=== Material to process ===

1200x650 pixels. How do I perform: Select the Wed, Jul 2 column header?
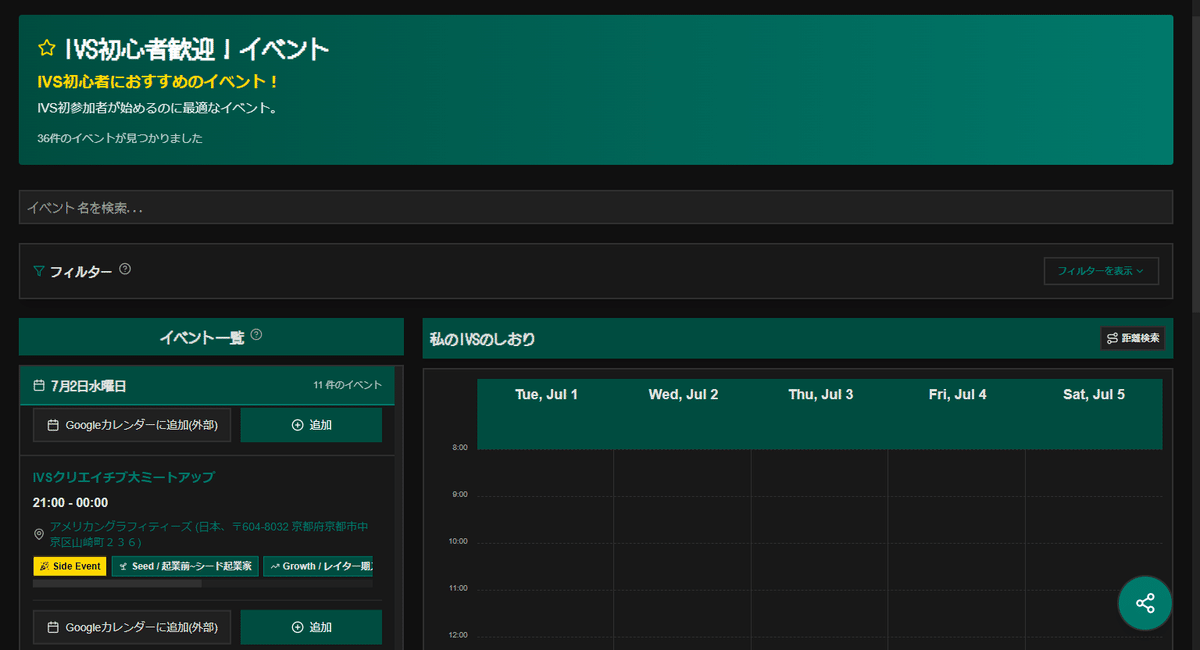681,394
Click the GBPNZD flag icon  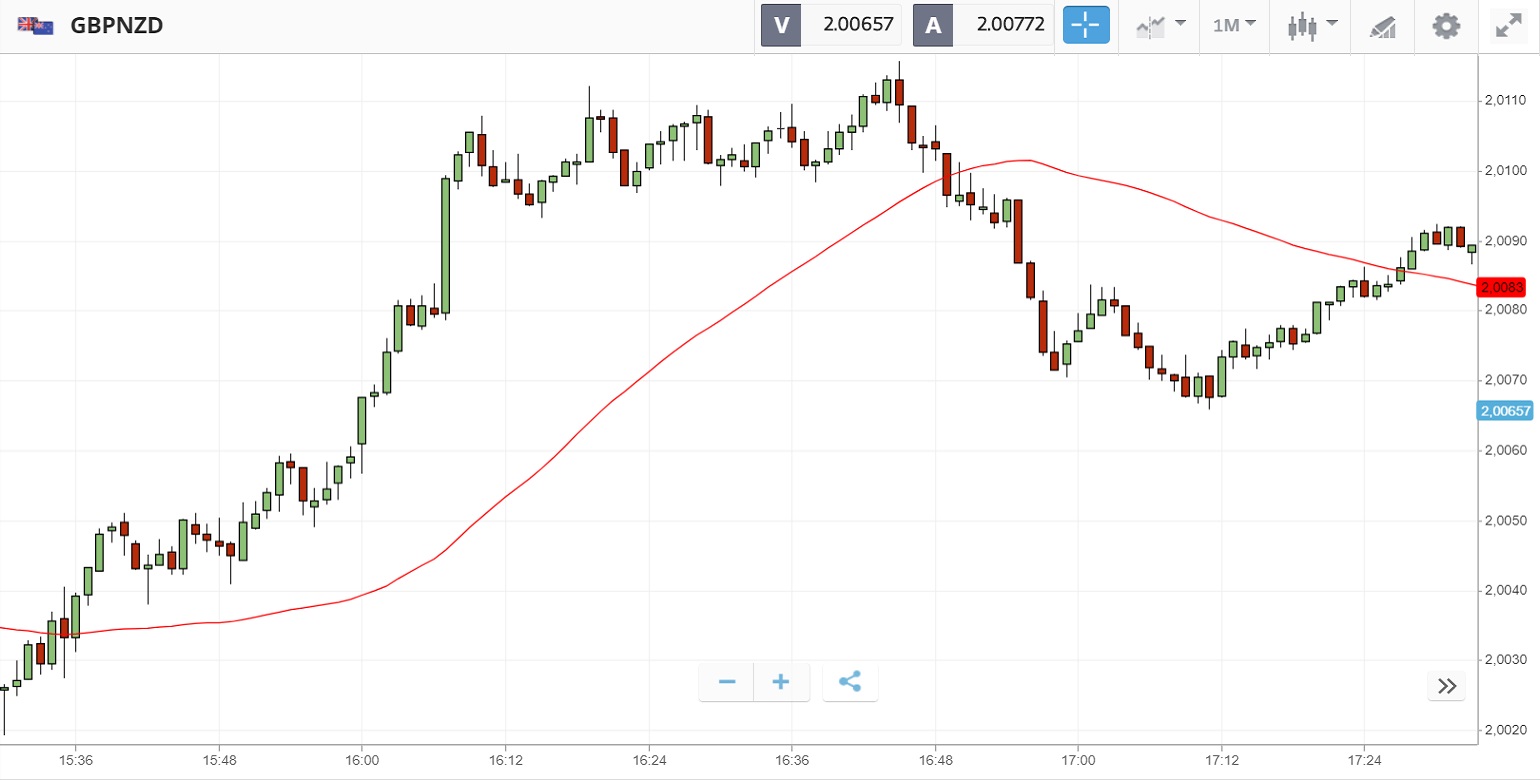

===
=== Material to process ===

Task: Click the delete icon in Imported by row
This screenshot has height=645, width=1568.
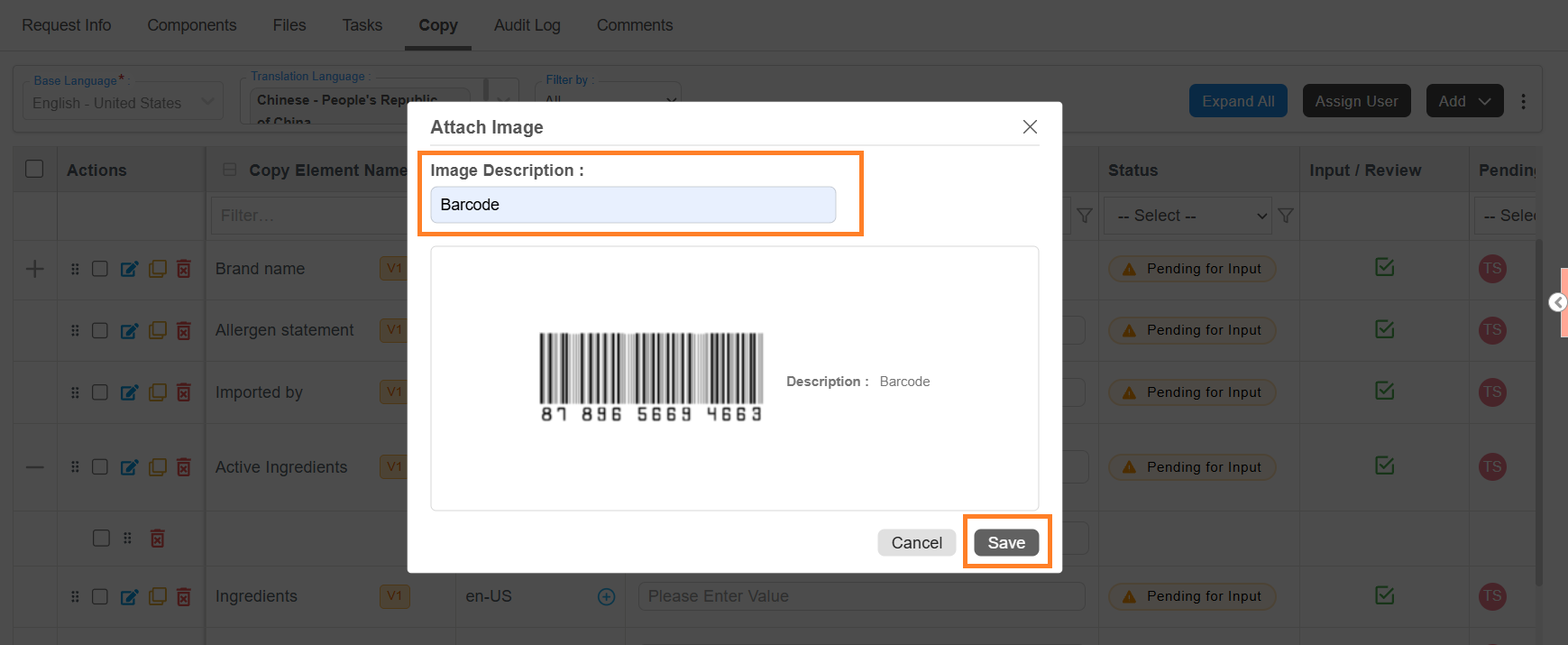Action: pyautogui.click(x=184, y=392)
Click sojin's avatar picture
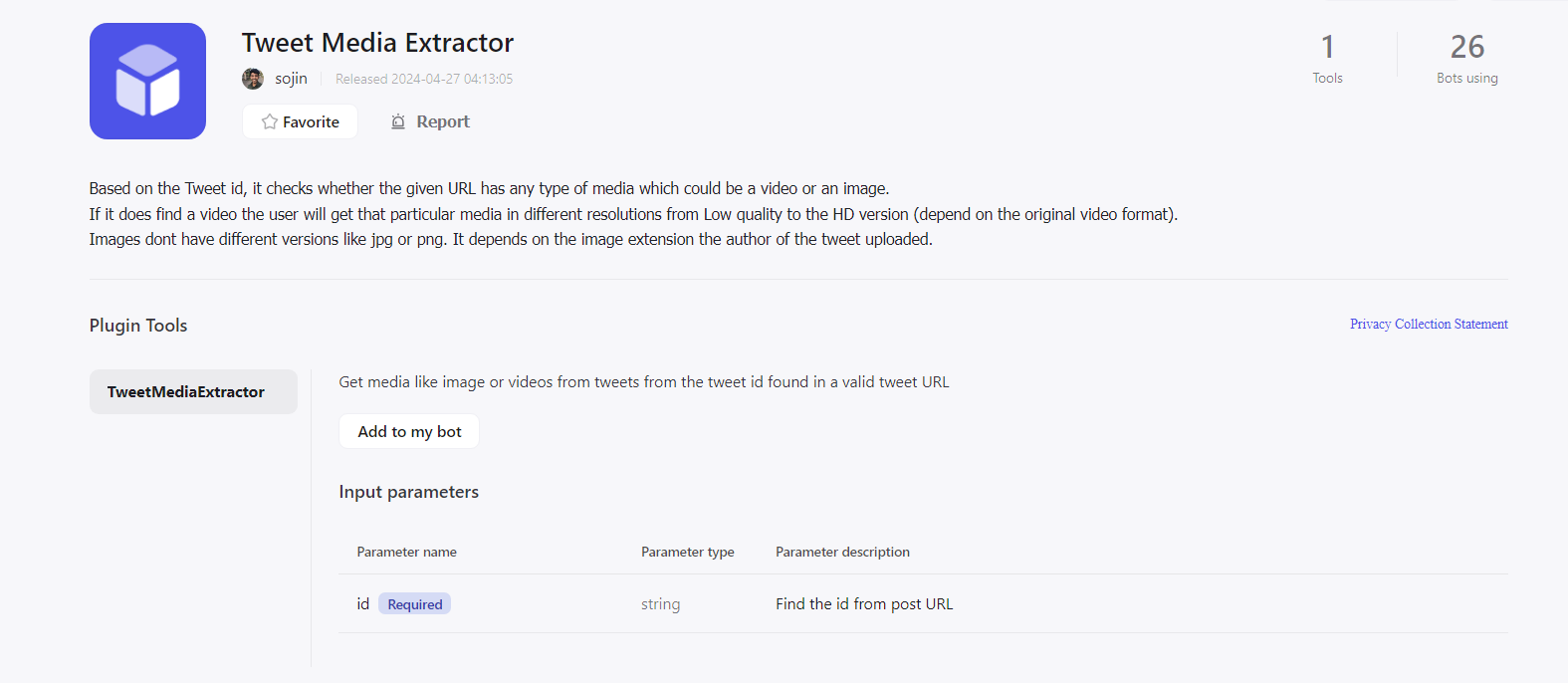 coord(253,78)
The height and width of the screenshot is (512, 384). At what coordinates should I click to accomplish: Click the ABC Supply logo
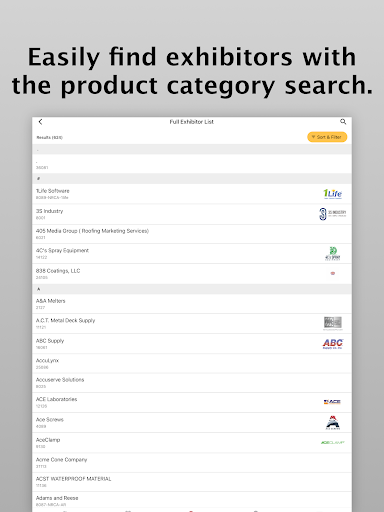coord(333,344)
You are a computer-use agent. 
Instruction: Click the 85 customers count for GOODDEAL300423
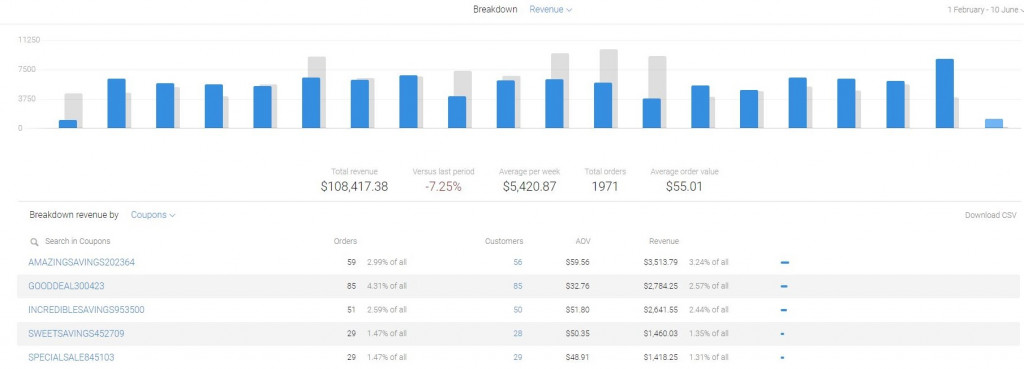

===

Text only, no pictures: please print exactly the lines above from the line with "This screenshot has height=645, width=1568." up to and including the line with "Instruction: Click the", and nothing else.

→ **Final answer**
This screenshot has height=645, width=1568.
Action: pyautogui.click(x=184, y=392)
Click sojin's avatar picture
 coord(253,78)
The height and width of the screenshot is (512, 384). At what coordinates should I click to accomplish: Click the ABC Supply logo
coord(333,344)
You are a computer-use agent. 
Instruction: Click the 85 customers count for GOODDEAL300423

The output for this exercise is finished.